Rombo de R$ 20,2 bi nas contas do governo central em novembro

Contas do governo central têm rombo de R$ 20,2 bi em novembro

As contas do governo central, que abrangem o Tesouro Nacional, a Previdência Social e o Banco Central, registraram um déficit primário de R$ 20,2 bilhões em novembro, conforme revelou o Tesouro Nacional. Esse resultado marca uma mudança drástica em relação ao superávit de R$ 36,5 bilhões do mês anterior, o que evidencia uma deterioração significativa em relação ao mesmo período do ano passado, refletindo a maior perda para o mês desde 2023.

Despesas e Receitas em Queda

Em novembro, as despesas cresceram 4%, enquanto as receitas sofreram uma queda real de 2,6%. O secretário do Tesouro, Rogério Ceron, atribuiu o aumento do déficit a um menor nível de receitas não administradas e à diminuição no pagamento de dividendos, fatores que impactam diretamente a capacidade do governo de investir em setores essenciais. Essa situação pode ter implicações diretas na mobilidade urbana, uma vez que a falta de recursos pode limitar investimentos em infraestrutura, como a melhoria de estradas e sistemas de transporte público.

A Relação com a Mobilidade Urbana

Os motoristas e usuários de transporte coletivo podem sentir os efeitos desse déficit no dia a dia. Com menos verba disponível, projetos que visam modernizar e expandir o transporte público ou melhorar as condições das vias podem ser adiados ou cancelados. Isso significa que, enquanto o governo enfrenta dificuldades financeiras, as soluções para problemas como o tráfego congestionado e a segurança nas estradas podem ficar em segundo plano.

Metas Fiscais e Futuro Econômico

Ceron também mencionou que a meta fiscal para 2025 está estipulada em um déficit de R$ 20 bilhões, uma projeção que, embora esteja dentro do intervalo de tolerância, levanta preocupações sobre a real capacidade do governo de retomar um equilíbrio fiscal saudável.
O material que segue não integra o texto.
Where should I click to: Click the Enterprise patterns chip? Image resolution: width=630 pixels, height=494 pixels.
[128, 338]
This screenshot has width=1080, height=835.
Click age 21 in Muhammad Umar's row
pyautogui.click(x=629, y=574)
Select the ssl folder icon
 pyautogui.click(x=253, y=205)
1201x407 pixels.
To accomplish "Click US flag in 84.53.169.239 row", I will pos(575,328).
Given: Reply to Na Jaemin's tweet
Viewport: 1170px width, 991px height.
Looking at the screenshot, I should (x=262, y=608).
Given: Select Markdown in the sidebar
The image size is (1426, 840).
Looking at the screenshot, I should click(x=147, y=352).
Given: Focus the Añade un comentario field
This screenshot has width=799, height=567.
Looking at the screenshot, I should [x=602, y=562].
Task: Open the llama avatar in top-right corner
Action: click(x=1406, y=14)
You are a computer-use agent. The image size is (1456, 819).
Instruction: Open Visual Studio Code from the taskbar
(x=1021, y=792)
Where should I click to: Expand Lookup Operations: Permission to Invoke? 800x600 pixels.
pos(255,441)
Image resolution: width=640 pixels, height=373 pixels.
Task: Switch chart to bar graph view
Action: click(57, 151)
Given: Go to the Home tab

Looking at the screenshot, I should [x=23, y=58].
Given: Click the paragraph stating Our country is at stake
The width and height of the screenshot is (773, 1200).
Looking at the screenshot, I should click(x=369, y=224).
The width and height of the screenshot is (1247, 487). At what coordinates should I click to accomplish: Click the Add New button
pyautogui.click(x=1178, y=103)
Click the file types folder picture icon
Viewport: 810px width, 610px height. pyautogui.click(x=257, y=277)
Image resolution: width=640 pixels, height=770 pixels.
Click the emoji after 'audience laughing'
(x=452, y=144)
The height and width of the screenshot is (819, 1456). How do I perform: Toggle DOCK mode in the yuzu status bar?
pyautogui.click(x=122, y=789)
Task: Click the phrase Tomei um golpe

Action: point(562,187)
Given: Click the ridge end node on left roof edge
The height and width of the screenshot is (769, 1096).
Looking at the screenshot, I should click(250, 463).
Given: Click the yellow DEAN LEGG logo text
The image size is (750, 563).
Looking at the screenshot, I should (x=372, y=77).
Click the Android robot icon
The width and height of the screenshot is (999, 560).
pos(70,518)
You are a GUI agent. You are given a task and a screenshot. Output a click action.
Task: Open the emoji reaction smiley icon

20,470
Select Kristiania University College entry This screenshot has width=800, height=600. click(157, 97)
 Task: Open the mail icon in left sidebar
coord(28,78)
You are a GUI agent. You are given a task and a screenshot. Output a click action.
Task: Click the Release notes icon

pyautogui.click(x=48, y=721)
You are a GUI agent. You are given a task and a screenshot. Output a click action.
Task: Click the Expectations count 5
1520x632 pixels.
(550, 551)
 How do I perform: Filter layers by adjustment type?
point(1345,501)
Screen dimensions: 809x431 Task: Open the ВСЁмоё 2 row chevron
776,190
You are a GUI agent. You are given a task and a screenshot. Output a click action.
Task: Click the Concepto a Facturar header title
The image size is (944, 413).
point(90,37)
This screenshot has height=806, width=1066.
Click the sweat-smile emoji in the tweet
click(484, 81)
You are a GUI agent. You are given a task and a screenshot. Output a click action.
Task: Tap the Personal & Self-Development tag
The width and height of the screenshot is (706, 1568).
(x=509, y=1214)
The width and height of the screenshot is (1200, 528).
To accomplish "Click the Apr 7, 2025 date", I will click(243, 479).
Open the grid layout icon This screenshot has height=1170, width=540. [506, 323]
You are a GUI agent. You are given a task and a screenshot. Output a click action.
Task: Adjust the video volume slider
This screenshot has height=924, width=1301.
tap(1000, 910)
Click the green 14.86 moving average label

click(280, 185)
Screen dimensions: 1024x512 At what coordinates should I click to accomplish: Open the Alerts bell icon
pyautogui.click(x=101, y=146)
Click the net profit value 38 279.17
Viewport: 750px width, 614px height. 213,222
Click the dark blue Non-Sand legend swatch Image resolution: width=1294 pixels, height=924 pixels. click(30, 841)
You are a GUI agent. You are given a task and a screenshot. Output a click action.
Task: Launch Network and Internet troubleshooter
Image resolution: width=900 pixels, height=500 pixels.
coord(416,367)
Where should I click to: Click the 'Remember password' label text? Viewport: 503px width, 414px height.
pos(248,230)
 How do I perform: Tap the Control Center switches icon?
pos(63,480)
Um governo em recuperação financeira poderá eventualmente ter mais condições de alocar recursos para áreas críticas, inclusive para mobilidade.

Considerações Finais

Os desafios nas contas do governo central, com um déficit expressivo e crescimento das despesas, impactam não só a economia em geral, mas também a forma como motoristas e cidadãos se movimentam nas cidades. A capacidade de investimento em infraestrutura de transporte é essencial para garantir uma mobilidade eficiente e acontece em meio a um cenário fiscal complicado. Com isso, a luta por melhores condições de tráfego e transportes públicos pode se tornar mais acirrada, exigindo atenção tanto dos gestores quanto da sociedade civil.